Tegen de achtergrond van die beperkingen, is de mededeling in de overeenkomst, waarin staat dat de verkoper niet bekend is dat de onroerende zaak een verontreiniging bevat die ten nadele van het normaal gebruik strekt, volgens de kantonrechter onjuist. Het normale gebruik wordt ten aanzien van een deel van de locaties namelijk wel degelijk belemmerd, nu bij bewerking van de grond op deze locaties maatregelen getroffen dienen te worden ter voorkoming van blootstelling aan asbest. De koper wordt in het normale gebruik van bepaalde delen van de tuin belemmerd nu deze bij het uitvoeren van (graaf)werkzaamheden, maatregelen dient te treffen. Hiervan hadden de verkopers mededeling moeten doen. Het feit dat de koper het Saneringsrapport niet had opgevraagd wordt hem in dat kader dus niet aangerekend.

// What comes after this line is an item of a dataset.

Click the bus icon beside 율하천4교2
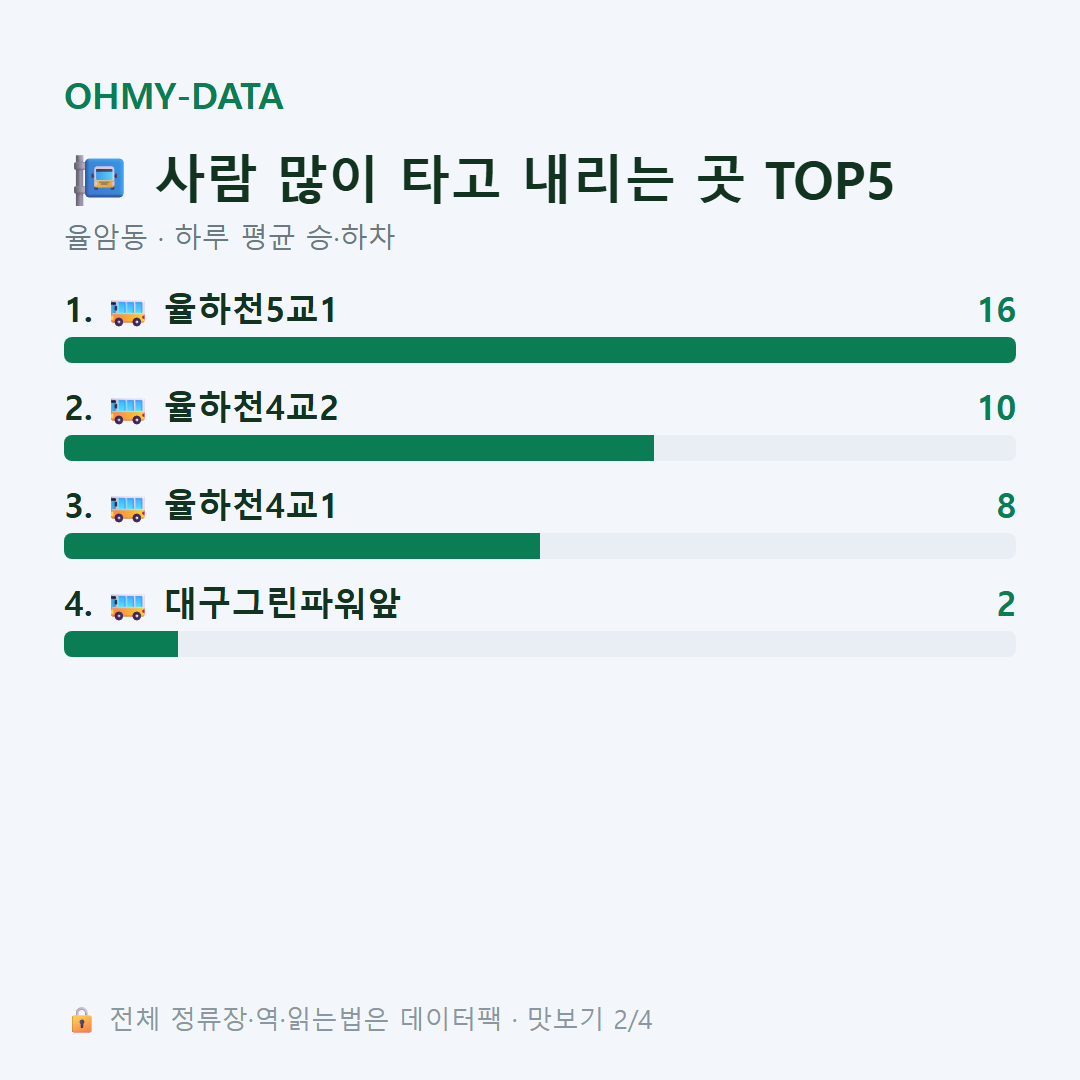1080x1080 pixels. click(127, 409)
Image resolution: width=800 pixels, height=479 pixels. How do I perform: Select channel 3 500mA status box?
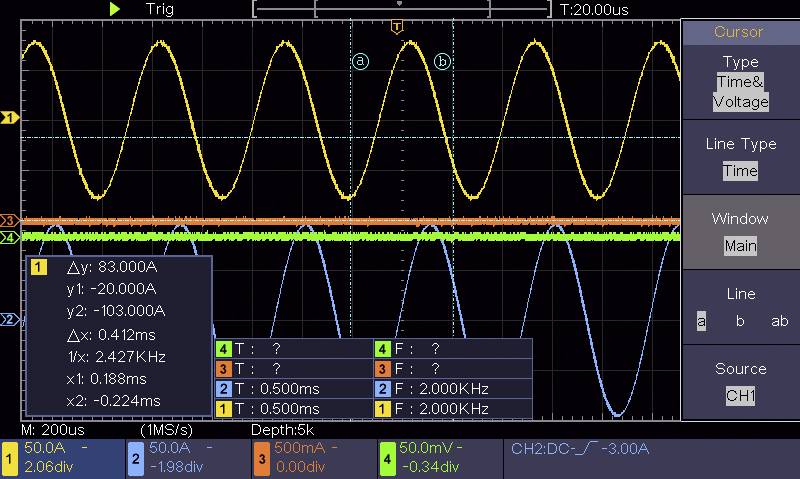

De kantonrechter oordeelt op basis hiervan dat sprake is van een tekortkoming in de nakoming van de koopovereenkomst door verkopers.

Afronding

De verkopers hadden dus meer openheid van zaken moeten geven en het Sanerinsgrapport moeten overleggen en niet moeten vermelden dat de grond naar hun weten niet (meer) was verontreinigd. Op het verstrekken van die onjuiste informatie worden ze door de kantonrechter dus hard “afgerekend”. Daardoor zullen zij ofwel tot een akkoord met de koper moeten komen over de omvang van de schade of de procedure die dan allen nog gaat over de omvang van de schade moeten vervolgen.

Het instellen van hoger beroep is wellicht ook nog een optie. Of verkopers dat inmiddels hebben gedaan is mij niet bekend, wellicht krijgt deze zaak dus nog een vervolg.